ENRIQUE SÁNCHEZ HERNANI

El sobresaliente actor y director de teatro Alberto Ísola, sentado en las butacas del Teatro de Lucía, luce distendido y afable. Acaba de concluir uno de los ensayos de la obra De repente, el verano pasado. Solo por su calvicie se puede adivinar que este año acaba de cumplir 60 años, 40 de los cuales lleva dedicados a las tablas. Tras una exitosa permanencia bajo las candilejas, Ísola es un icono del teatro peruano. Con su habitual timbre de voz grave nos hace un recuento de ese intenso periplo.

¿Por qué eligió dirigir esta obra de Tennessee Williams? Es tan cruda. Generalmente, yo elijo las obras que hago, pero esta nace del deseo de Cécica Bernasconi y Lucía Iruita. No es una obra que yo hubiese elegido, pero con el tiempo se volvió importante.

¿Por qué razones? Por muchas. Es una de las obras que más se montan de Williams, pero cuando se estrenó fue un pequeño escándalo. Es una obra muy dura, que se acerca a una tragedia griega. Pero también habla de la redención.

¿Hay alguna parte de esta que le enganchó? Yo vi la película de Mankiewicz en un cine club cuando tenía 15 años y me quedé muy perturbado. Williams la detestaba, pese a que escribió el guión con Gore Vidal. Es que es muy sórdida, pues se centra en el lado más sensacionalista de la obra. La obra habla de la intolerancia de una sociedad contemporánea aparentemente civilizada, pero que es caníbal, feroz con todos los que son distintos.

¿Cuando usted dirige una obra teatral, busca decirle algo al espectador? No diría que uno trata de enseñar, porque eso es muy pedante. Uno no enseña con el teatro, comparte. Yo no puedo hacer ningún texto, aunque sea una comedia, si no toca temas que me interesan tocar.
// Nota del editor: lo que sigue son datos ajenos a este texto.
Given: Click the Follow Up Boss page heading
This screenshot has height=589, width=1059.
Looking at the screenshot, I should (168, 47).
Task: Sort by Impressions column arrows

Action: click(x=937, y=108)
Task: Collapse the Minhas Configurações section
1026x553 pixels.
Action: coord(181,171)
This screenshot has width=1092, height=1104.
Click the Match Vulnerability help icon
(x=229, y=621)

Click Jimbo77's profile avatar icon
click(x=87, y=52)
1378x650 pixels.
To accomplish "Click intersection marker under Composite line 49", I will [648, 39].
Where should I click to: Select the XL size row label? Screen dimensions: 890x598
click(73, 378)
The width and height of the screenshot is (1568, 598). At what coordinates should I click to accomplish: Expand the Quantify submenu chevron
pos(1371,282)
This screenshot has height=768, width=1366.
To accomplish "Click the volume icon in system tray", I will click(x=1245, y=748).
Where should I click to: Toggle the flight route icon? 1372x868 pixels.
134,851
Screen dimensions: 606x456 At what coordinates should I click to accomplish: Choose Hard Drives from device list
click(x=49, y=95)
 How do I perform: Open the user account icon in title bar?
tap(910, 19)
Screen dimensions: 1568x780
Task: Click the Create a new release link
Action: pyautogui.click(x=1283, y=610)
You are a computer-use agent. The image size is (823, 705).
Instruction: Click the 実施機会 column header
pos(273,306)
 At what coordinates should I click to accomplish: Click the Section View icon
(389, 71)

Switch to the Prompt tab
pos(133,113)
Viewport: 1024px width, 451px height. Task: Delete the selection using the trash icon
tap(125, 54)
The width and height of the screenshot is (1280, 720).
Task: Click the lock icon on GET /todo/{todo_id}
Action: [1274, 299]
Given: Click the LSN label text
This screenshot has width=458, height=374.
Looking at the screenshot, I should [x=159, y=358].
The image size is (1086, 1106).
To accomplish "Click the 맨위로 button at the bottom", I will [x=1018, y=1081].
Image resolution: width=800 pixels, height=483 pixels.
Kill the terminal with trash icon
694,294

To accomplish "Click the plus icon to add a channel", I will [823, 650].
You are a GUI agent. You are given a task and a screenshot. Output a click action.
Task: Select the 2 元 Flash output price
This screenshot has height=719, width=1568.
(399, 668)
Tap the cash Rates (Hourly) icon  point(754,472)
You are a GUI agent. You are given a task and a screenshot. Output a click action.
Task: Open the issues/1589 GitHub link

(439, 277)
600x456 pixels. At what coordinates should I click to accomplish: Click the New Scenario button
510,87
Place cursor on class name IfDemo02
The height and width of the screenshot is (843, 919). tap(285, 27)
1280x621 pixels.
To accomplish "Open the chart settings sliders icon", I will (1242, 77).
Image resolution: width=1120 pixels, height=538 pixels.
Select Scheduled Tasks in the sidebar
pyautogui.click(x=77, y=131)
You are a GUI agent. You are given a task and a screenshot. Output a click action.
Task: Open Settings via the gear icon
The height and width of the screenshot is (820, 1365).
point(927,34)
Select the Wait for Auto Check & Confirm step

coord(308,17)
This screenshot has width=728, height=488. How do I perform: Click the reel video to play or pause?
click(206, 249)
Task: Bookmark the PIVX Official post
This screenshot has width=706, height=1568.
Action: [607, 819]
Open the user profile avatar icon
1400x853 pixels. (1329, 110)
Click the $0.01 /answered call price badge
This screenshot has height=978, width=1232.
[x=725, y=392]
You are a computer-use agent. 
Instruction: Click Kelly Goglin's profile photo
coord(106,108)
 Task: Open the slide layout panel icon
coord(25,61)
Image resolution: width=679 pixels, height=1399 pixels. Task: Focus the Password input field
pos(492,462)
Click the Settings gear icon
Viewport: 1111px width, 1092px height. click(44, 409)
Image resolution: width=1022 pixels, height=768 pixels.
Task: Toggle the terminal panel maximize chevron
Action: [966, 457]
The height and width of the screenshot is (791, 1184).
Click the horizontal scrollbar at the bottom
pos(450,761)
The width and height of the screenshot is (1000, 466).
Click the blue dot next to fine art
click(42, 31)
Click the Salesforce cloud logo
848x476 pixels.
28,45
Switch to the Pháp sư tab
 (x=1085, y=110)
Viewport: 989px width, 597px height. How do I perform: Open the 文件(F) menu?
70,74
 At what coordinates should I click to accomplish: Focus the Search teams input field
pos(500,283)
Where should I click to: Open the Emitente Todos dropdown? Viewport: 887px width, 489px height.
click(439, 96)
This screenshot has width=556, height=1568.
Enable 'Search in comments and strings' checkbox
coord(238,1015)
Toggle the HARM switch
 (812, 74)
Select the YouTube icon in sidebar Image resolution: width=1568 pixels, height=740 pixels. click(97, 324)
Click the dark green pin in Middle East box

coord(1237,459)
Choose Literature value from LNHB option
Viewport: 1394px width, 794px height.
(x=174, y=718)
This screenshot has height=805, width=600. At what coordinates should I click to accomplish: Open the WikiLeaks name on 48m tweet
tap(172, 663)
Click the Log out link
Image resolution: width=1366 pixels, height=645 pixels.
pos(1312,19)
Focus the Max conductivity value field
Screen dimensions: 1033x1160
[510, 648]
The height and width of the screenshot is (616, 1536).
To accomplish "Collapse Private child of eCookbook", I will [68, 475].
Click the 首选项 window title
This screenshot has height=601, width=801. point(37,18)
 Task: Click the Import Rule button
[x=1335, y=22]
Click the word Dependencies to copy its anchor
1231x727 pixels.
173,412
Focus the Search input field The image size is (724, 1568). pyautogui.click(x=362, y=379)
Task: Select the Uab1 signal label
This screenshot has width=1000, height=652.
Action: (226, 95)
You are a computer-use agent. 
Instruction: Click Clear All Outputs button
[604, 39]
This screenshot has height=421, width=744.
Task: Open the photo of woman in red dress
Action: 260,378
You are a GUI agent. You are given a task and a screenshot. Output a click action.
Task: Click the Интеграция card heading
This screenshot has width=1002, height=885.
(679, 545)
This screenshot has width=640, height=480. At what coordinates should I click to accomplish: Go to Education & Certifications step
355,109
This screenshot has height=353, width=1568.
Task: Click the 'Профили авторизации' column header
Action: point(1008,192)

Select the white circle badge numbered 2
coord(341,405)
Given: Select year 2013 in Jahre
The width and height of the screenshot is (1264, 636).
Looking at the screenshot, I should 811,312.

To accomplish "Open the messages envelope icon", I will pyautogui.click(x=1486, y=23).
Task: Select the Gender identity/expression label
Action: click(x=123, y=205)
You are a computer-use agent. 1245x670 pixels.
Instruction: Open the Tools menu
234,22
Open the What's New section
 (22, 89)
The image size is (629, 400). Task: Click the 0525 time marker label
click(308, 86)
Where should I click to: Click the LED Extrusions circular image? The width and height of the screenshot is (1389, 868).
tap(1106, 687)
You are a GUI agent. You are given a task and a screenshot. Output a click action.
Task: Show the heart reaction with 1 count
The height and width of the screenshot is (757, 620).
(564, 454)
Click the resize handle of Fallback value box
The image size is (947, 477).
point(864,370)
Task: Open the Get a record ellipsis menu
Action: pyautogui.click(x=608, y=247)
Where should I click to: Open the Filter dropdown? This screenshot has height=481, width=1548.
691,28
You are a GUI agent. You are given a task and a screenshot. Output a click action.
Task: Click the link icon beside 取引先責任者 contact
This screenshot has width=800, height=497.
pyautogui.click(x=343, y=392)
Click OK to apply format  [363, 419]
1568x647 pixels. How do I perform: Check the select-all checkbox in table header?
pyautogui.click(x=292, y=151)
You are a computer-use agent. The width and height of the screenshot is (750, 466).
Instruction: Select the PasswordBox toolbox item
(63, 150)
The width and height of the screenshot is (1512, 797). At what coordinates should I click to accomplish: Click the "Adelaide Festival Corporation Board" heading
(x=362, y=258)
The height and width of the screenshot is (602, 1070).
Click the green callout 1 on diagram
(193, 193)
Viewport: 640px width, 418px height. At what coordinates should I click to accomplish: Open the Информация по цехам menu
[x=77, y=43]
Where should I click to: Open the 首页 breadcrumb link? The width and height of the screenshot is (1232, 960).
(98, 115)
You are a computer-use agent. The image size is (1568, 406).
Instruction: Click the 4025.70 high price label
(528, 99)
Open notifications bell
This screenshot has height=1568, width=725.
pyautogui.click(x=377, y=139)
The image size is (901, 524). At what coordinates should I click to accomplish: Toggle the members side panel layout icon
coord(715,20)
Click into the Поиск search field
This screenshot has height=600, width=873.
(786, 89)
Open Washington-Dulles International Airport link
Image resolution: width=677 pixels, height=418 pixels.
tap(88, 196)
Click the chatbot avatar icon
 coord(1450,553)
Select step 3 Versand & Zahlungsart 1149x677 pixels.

A mí me gusta hacer un teatro donde la gente que viene a ver la obra sale distinta.

¿Usted hace teatro por terapia? Yo sigo un tratamiento sicoanalítico hace muchos años. El teatro no es un espacio de terapia para mí. Eso sería muy pretencioso. El público paga por ver algo. Pero sí es un espacio donde yo ventilo preocupaciones que puedo tener y que le pueden interesar a los demás.

Han pasado cuarenta años dedicados al teatro. ¿Encontró lo que buscaba cuando empezó? Más de lo que buscaba. Cuarenta años son cuarenta años. Yo nunca he dejado de hacer teatro. Cuando he hecho cine y televisión me he sentido muy bien tratado, pero no es mi casa. El teatro es el espacio que prefiero. Estoy con proyectos hasta el 2016 y me considero afortunado. Vivo de lo que me gusta hacer. Pero, sobre todo, el teatro me ha ayudado a vivir mejor y, espero, a ayudar a otros a lo mismo. Estoy muy feliz.

¿Usted es un referente del teatro nacional. ¿Cómo se lleva eso, como una cruz o como un halago? Como una cruz no, pero como una exigencia sí. Creo que yo me exijo cada vez más. Conforme pasa el tiempo uno se vuelve más difícil, porque me exijo más. Siento que no puedo defraudar ni retroceder.

¿El teatro le ha servido para paliar la soledad? Me ha ayudado, pero es bien relativo. En este momento estoy en cuatro proyectos simultáneos y en cada uno trabajo con un grupo humano diferente. A veces me siento abrumado por la cantidad de gente con la que interactúo. Cuando cumplí 60 años me hicieron una reunión muy bonita, donde todos eran gente de teatro, que son mis amigos. Por eso digo que el teatro también se ha vuelto mi familia.

¿Ya dejó de ser tímido? No crea (risas). Me cuesta. Gian Franco Brero, que es un querido amigo mío, siempre me dice que hasta cuando me hacen entrevistas se me ve tímido. Y lo soy, me cuesta trabajo no serlo. Pero en el escenario no, ni en la enseñanza.

¿Alguna vez ha pensado dejar el teatro? Se supone que me puedo jubilar en unos cinco años, pero una de las cosas buenas en esta carrera es que uno nunca se jubila. Pero sí me gustaría parar y dedicarme a leer, tranquilo, aunque sé que no aguantaría. Creo que el momento en que me retiraré llegará cuando me olvide la letra; allí sí voy a pensarlo. Pero no me imagino haciendo otra cosa.